Week 13 - Communication Primitives: NCCL, Allreduce, Topology¶

13.1 Conceptual Core¶

Distributed training reduces to collective communication: at certain points, every GPU's tensor must combine with every other GPU's. The fundamental collectives:
Allreduce (sum tensors across all ranks; result on all ranks). The workhorse-used for gradient sync in data parallelism.
Allgather (concatenate per-rank tensors; result on all ranks). Used for sharded ops.
Reduce-scatter (sum then shard; each rank gets a piece). Used in ZeRO/FSDP.
Broadcast (one rank → all). Initialization, parameter sync.
All-to-all (every rank exchanges with every other). Used in MoE expert routing.
NCCL (NVIDIA Collective Communication Library) is the canonical implementation on NVIDIA GPUs. AMD/RCCL is the equivalent. Both implement the same API.
The algorithms matter:
Ring-allreduce: the gold standard. Each rank sends its chunk to the next, accumulating. After 2(N-1) steps (N = ranks), all ranks have the sum. Bandwidth-optimal at scale.
Tree-allreduce: lower latency at small messages, scales poorly.
Hierarchical: ring within a node (NVLink), ring across nodes (InfiniBand). NCCL chooses automatically.

13.2 Mechanical Detail¶

NVLink: GPU-to-GPU interconnect within a node. ~900 GB/s on H100 (NVLink 4). Matters because intra-node allreduce moves at NVLink speed; inter-node moves at NIC speed (typically 200-400 Gbps InfiniBand or 800 Gbps for newer fabrics-i.e., 25-100 GB/s, 10-30× slower).
Topology: 8-GPU H100 nodes typically use NVSwitch-full bisection bandwidth between any pair. Cross-node uses NDR/HDR InfiniBand or RoCE. The nvidia-smi topo -m command shows the matrix.
torch.distributed wraps NCCL. init_process_group(backend='nccl'), dist.all_reduce(tensor, op=ReduceOp.SUM). Synchronous by default; async via async_op=True returns a Work handle.
Ring-allreduce bandwidth analysis: for tensor of size B bytes across N ranks, each rank sends 2(N-1)/N · B bytes. Time ≈ 2(N-1)/N · B / link_bandwidth. The 2× hides the gradient sync's true cost.
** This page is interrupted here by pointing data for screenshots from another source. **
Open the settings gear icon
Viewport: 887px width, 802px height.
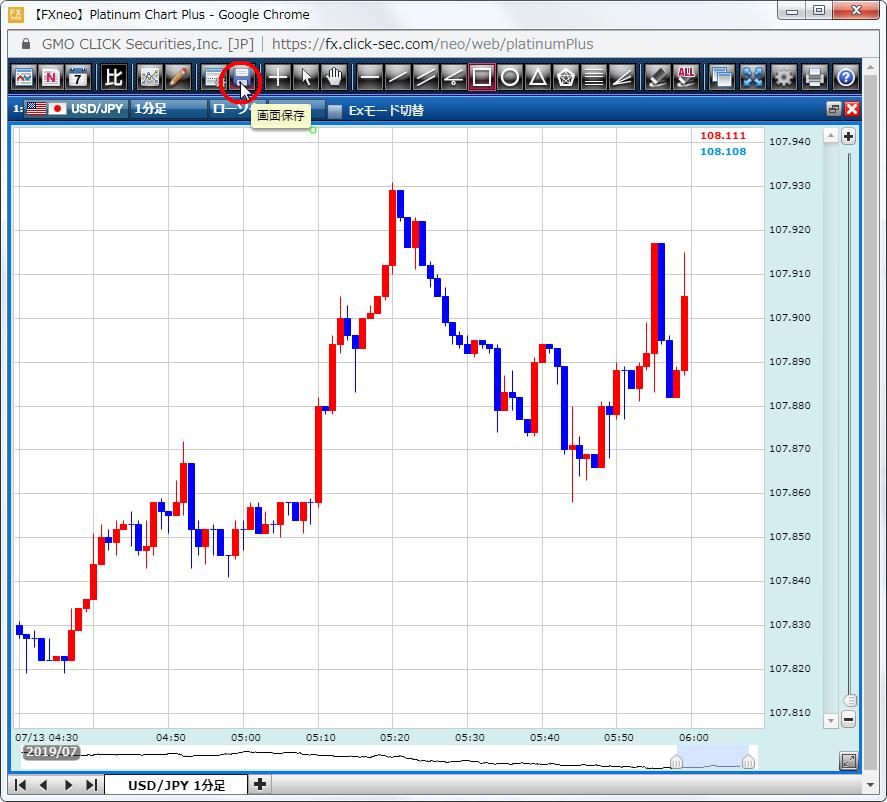pyautogui.click(x=783, y=77)
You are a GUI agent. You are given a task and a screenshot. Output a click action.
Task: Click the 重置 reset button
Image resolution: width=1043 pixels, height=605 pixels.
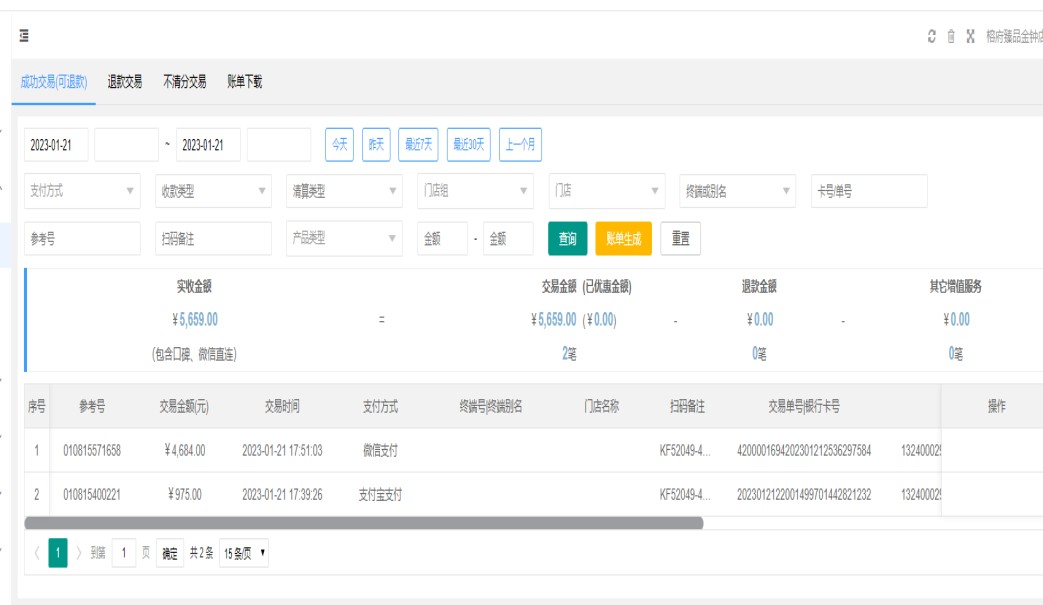[680, 239]
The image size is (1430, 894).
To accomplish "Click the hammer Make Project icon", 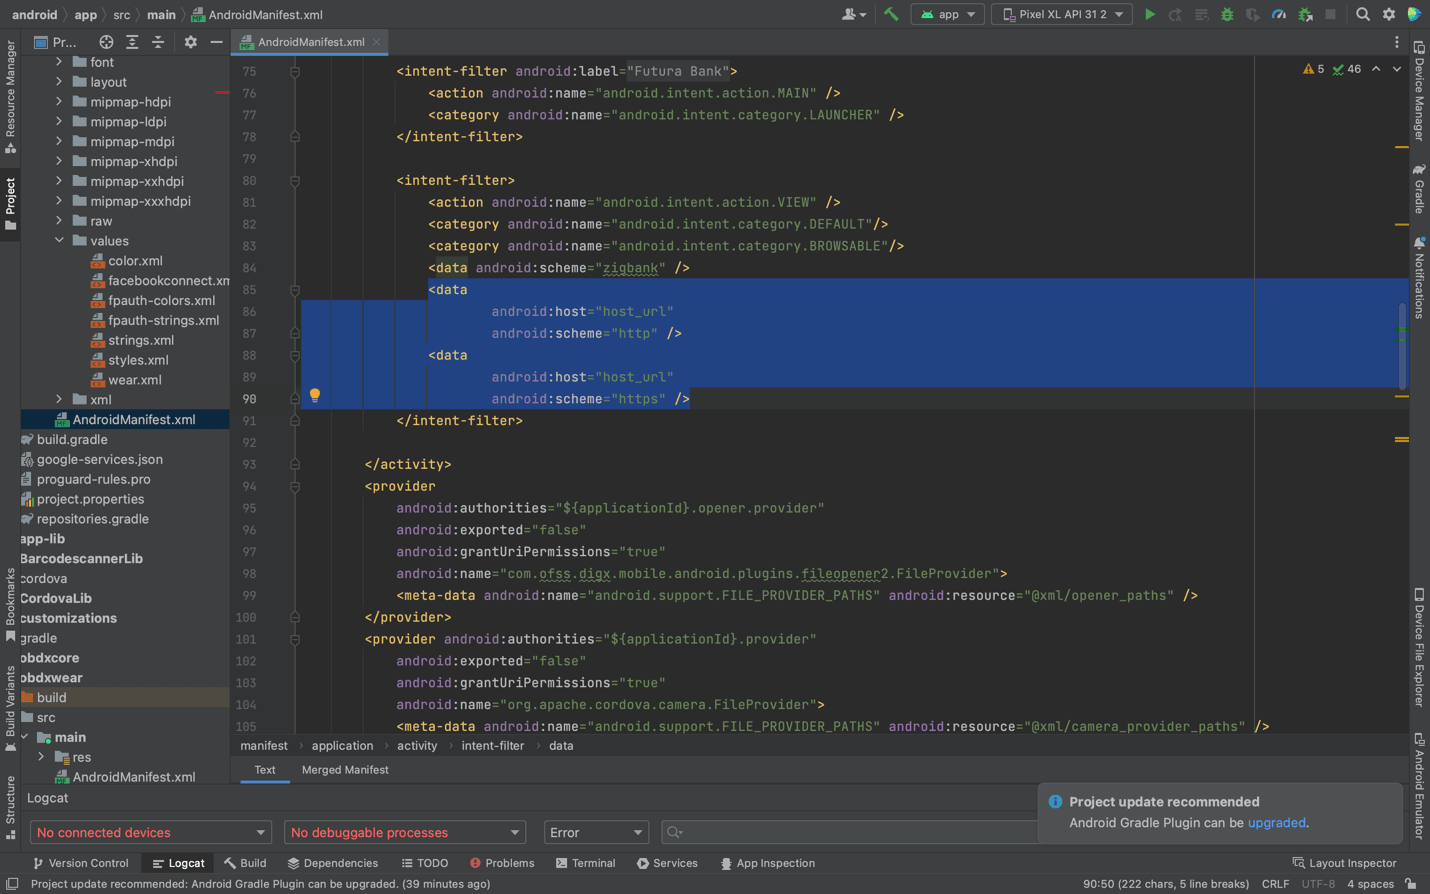I will pyautogui.click(x=891, y=14).
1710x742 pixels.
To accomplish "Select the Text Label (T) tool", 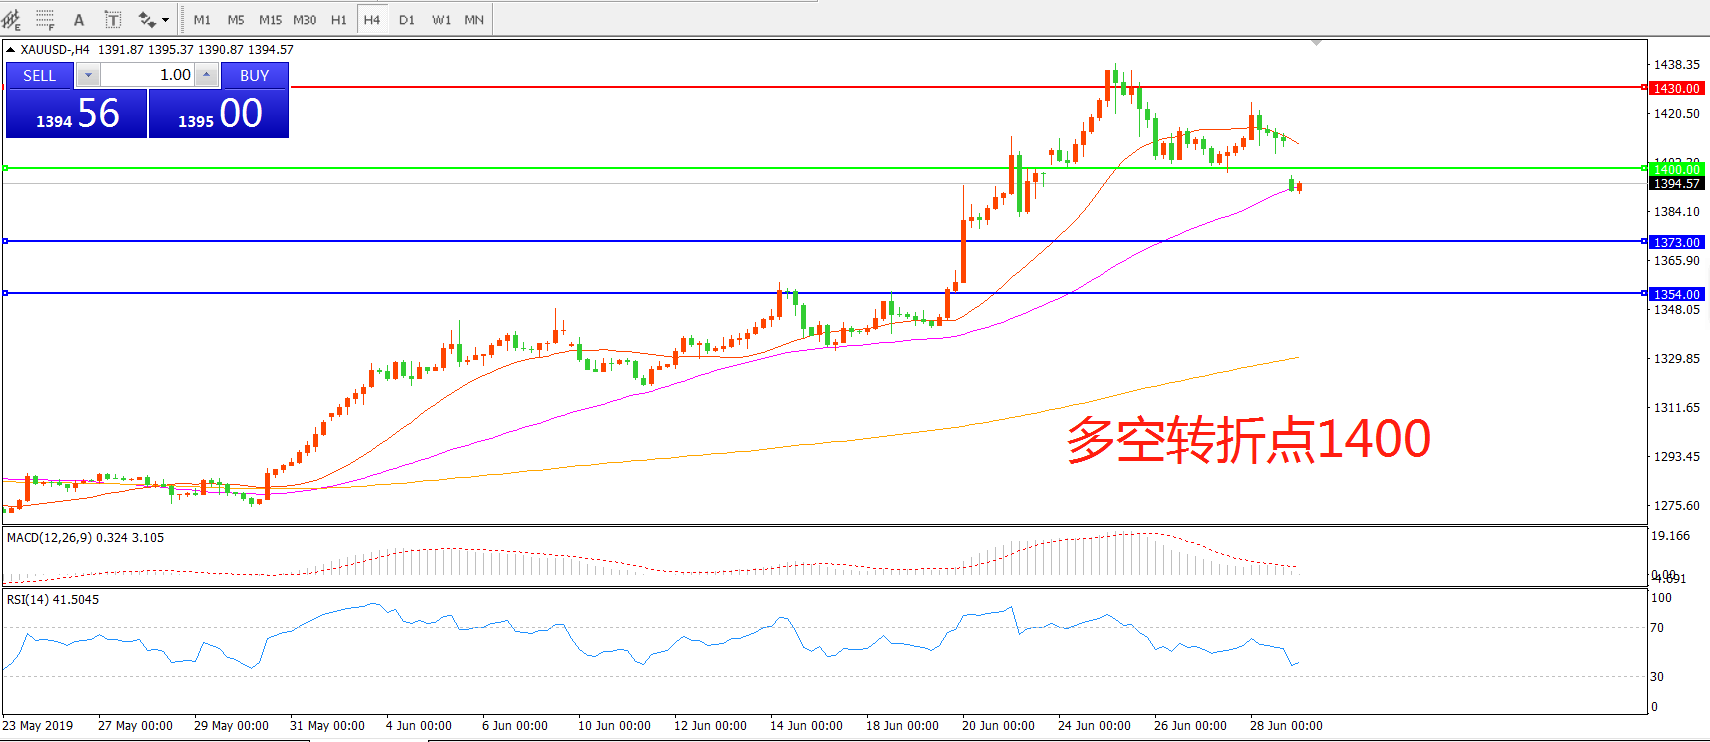I will (x=113, y=20).
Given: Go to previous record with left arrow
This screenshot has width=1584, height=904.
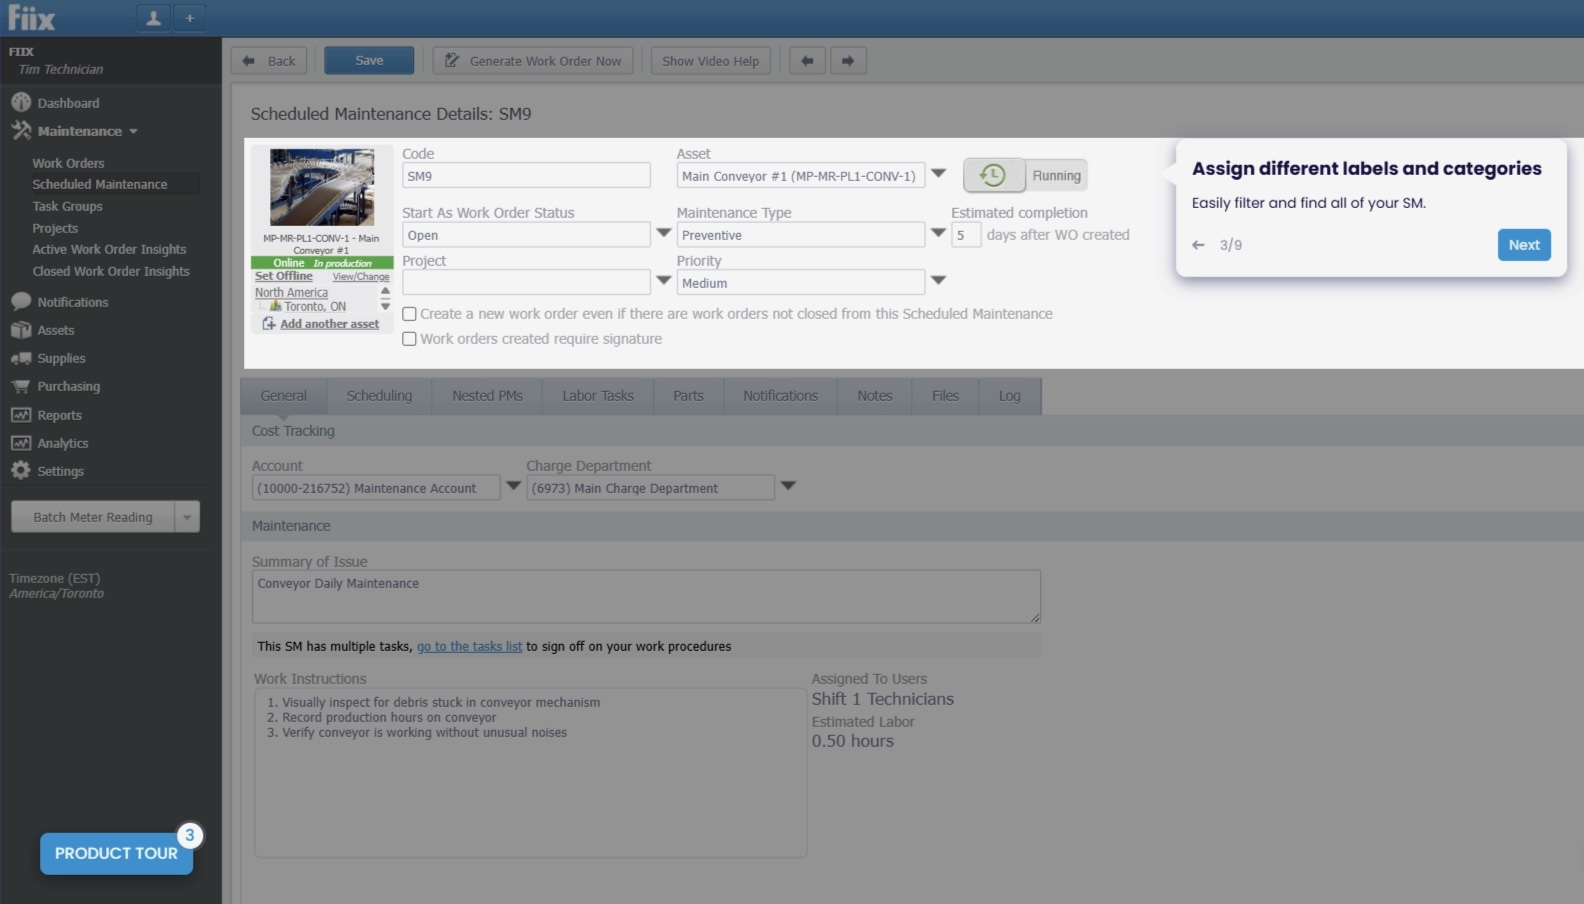Looking at the screenshot, I should click(x=807, y=61).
13.3 Lab-"Allreduce Bench"¶

On at least 2 GPUs (single node fine), run an allreduce benchmark: 1. torch.distributed.all_reduce on tensors from 1 KB to 1 GB. 2. Compute achieved bandwidth (= 2(N-1)/N · message_size / time). 3. Plot bandwidth vs message size; identify the message size at which BW saturates (the "knee"). 4. If you have access: run on 8 GPUs via single node (NVLink) and compare to 8 GPUs across 2 nodes (InfiniBand). Document the gap.

13.4 Idiomatic & Diagnostic Drill¶

NCCL_DEBUG=INFO produces verbose NCCL output. Read one full session's output; identify the chosen algorithm (ring/tree/CollNet) and the topology NCCL inferred.

13.5 Production Slice¶

Document your cluster's NIC count, IB rail, GPU-NIC affinity. NCCL's perf hinges on NCCL_IB_HCA, NCCL_SOCKET_IFNAME, NCCL_TOPO_FILE settings-wrong defaults can halve throughput.